→ Required tasks
• A. In the passage about Mathius, why did he have trouble paying his rent and buying food?
• B. Retype the stretch of the passage about Mathius from "Information from Maryland" through "living for himself.".
• C. According to the passage about Mathius, what position did John Lewger hold?

Information from Maryland government records and court cases show that Mathius was treated well compared to than most people with African heritage in Maryland.  The English  settlers brought Africans to their colonies as slaves.  African slaves in Maryland lived harder lives than the free settlers.  Most slaves had little or no chance to earn their freedom.  It was not considered a crime for masters to beat slaves and servants for misbehavior.  Since Mathius was an indentured servant, he had to work for the Jesuits for four years.  In 1638, the priests allowed Mathius to go free. Now he had to earn a living for himself.

During his years of service to the priests, Mathius had learned how to sail the small ship owned by the Jesuits.  Mathius decided to earn his living as a fur trader and sailor. He earned money by trading English goods with Indians for animal furs and food.  For a few years, he continued to work for the priests.  The priests made him captain of their trading ship. Later, Mathius was captain of a trading ship owned by John Lewger, who was Secretary in the Maryland government.  In March 1641, Mathius was elected as a representative at a Maryland Assembly meeting.   This  proves that Mathius was no longer a servant. He voted as a citizen. Then, colonists had a very hard year in 1642. The Susquehannock Indians attacked the English settlers.  Mathius could not trade for furs during the Susquehannock invasion. He had trouble paying his rent and buying food. He owed money to three wealthy men:   Governor Leonard Calvert, Captain Thomas Cornwaleys and John Hallowes.

There is no information about Mathius' life after 1643. No one wrote down what happened to him. The Indians killed some colonists in battles during 1643.  Other colonists became sick and died from disease and lack of food. We don't know about the end of Mathius' life, but we do know that he lived as a  sailor and trader. Important people like the Jesuits and John Lewger trusted him to be captain of their ships.  Even if they called him a "mulatto," they trusted Mathius to lead white crew members on their vessels.   His life shows that early Marylanders did not always dislike someone of a different race or heritage. The settlers thought of Mathius as a skilled and hard-working citizen.

1Stone, Garry Wheeler. "Fur Traders and Field Hands: Blacks in Manorial Maryland, 1634-1644." Unpublished manuscript, 1984. See also Maryland State Archives SPECIAL COLLECTIONS (Biographical Series) Mathius de Sousa file,  MSA SC 3520-2810.

→ Given material

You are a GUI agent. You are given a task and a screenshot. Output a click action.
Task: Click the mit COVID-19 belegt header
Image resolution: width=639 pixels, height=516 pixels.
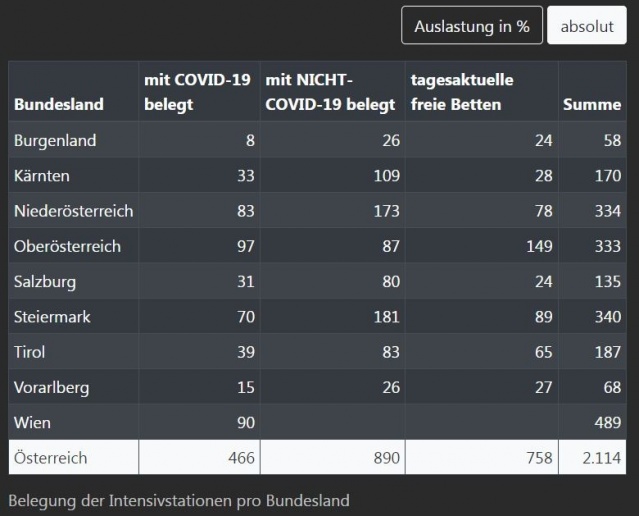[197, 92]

→ Your written answers
• A. During the Susquehannock invasion, when the Indians attacked the English settlers, Mathius could not trade for furs. Without that trade, he could not earn enough to pay his rent and buy food.

• B.
Information from Maryland government records and court cases show that Mathius was treated well compared to than most people with African heritage in Maryland.  The English  settlers brought Africans to their colonies as slaves.  African slaves in Maryland lived harder lives than the free settlers.  Most slaves had little or no chance to earn their freedom.  It was not considered a crime for masters to beat slaves and servants for misbehavior.  Since Mathius was an indentured servant, he had to work for the Jesuits for four years.  In 1638, the priests allowed Mathius to go free. Now he had to earn a living for himself.

• C. He was Secretary in the Maryland government.